声をかけたり肩をたたいたりすると意識がもどりますが、病気の兆候である場合もあります。
傾眠は通常の居眠りとは異なります。
噛まずに飲み込んだり、口の中に食べものを残したまま眠ってしまうこともあります。 一口ごとに肩を軽くたたいたり声をかけたりし、目が覚めた状態で口の中に食べものを運ぶようにします。
また、一口量を少なくして、食べている途中に眠ってしまったときの誤嚥の危険を減らすことも大切です。
症例ごとの食事介助のコツ④ 視覚障害
視覚障害のある方、特に全盲の方には、料理の位置を説明する際に「クロックポジション」が活用できます。

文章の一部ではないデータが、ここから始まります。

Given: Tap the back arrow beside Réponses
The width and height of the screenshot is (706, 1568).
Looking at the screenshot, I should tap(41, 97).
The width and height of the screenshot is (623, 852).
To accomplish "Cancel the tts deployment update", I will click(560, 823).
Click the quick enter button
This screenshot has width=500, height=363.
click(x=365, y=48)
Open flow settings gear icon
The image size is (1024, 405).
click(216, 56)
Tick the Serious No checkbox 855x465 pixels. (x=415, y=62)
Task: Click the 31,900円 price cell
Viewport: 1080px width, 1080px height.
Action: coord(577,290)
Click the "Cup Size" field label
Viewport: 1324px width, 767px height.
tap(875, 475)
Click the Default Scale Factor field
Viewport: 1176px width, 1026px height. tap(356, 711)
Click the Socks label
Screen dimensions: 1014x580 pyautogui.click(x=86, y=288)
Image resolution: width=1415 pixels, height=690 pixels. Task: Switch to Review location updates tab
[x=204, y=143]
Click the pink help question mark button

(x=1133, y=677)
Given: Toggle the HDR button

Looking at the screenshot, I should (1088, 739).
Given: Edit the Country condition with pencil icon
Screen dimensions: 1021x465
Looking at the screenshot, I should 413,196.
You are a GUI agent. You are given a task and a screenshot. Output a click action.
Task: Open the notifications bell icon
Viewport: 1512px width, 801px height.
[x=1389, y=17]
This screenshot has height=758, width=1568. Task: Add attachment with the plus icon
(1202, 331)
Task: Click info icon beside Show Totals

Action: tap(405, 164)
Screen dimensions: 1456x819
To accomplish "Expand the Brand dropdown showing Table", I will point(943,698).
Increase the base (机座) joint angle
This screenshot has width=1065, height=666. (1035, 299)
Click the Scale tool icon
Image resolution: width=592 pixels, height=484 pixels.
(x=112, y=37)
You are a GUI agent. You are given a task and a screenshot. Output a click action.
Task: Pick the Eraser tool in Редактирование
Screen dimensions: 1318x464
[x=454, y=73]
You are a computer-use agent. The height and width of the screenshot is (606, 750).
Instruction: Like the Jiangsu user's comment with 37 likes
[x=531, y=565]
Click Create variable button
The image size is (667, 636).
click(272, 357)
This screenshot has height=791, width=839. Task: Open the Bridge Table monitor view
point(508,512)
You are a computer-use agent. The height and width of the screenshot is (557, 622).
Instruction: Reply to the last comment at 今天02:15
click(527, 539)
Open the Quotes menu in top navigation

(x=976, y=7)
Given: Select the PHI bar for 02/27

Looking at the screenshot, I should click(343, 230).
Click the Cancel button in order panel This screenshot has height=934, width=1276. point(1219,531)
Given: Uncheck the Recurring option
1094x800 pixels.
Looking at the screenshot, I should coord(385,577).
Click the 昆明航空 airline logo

クロックポジションは、ものが置いてある位置などを「〇時の方向」と時計の短針の位置にたとえて説明する方法です。
「ご販は7時の方向(左手前)です。かつおのふりかけが乗っていますよ」 「お味噌汁が5時の方向(右手前)です。具は、豆腐と油揚げですよ。」
のように説明します。
もちろん、「右手前」「左手前」のほうがわかりやすい場合は、無理にクロックポジションを使う必要はありません。
6.正しい食事介助で楽しい食事時間を
ここまでご紹介した食事介助の基本を身につけることで、ひとりで食事をとることが難しい方にも安心して食事をとってもらいやすくなります。
誤嚥を防ぎ、介助される方、介助する方どちらにとっても楽しい食事の時間を過ごすことが何よりも大切です。
わからないこと、迷ってしまうことがあれば、病院の看護師さんや専門スタッフ(言語聴覚士さん)、介護福祉士さんなど、頼れる方を探して相談してみることもおすすめです。
高齢や病気で体が弱くなっても、口から食べる楽しみは人生の楽しみにつながります。
「生きることは食べること」
猫舌堂は、皆さんの食べる楽しみを応援しています。